Pour répondre à cette question… j’utiliserai quelques archives…

  • « Le premier ministre Jean Charest écarte l’idée de tenir des élections ce printemps au Québec » (Radio-Canada). Jeudi, le 9 février 2012.
  • « (Jean Charest) a dit écarter tout déclenchement d’une élection avant le 20 ou 21 avril, date d’un colloque sur le Plan Nord organisé à Montréal ». (Radio-Canada). Vendredi, le 10 février 2012.

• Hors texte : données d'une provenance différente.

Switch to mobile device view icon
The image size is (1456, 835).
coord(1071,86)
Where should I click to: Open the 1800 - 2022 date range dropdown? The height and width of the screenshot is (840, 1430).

Délai pour la volte-face : moins de 24 heures. Écoutez, ce n’est peut-être pas de la mauvaise volonté! Peut-être que notre premier ministre du Québec n’est tout simplement pas au courant qu’en avril, nous sommes toujours au printemps. Ou notre météo hivernale assez clémente lui joue des tours.

  • « « Et en 2008, c’est le sommet de la francophonie et le 400e anniversaire de Québec, je ne vois pas pourquoi nous tiendrions des élections. Les gens jugeront sévèrement les partis qui voudront aller en élections », de dire M. Charest » (Stéphane Fortier, Première Édition). Septembre 2007.
  • Avril 2008, Jean Charest dément la tenue d’élections pour l’année 2008.
  • Déclenchement des élections provinciales en novembre 2008.

« « Le gouvernement vient de terminer trois ans de son mandat et on a encore deux ans en avant de nous. On ira en élection quand on jugera que c’est dans l’intérêt des Québécois », a poursuivi Jean Charest » (Radio-Canada). 9 février 2012.

L’intérêt des Québécois… ça fait longtemps que nous l’avons vu celui-là! Je m’abstiens de rire.

Verdict 1: Il y aura visiblement des élections au printemps et ce sera à vous d’élire le prochain gouvernement. En 2008, le taux de participation était à peine 57,33%. De cela, le PLQ a obtenu 42%, soit (si je me réfère à mes talents mathématiques majestueux), moins du quart de la population. De plus, moins de 50% des jeunes entre 18 et 34 ans ont été voté.

Verdict 2: Allons voter! C’est tellement plus simple qu’une grève.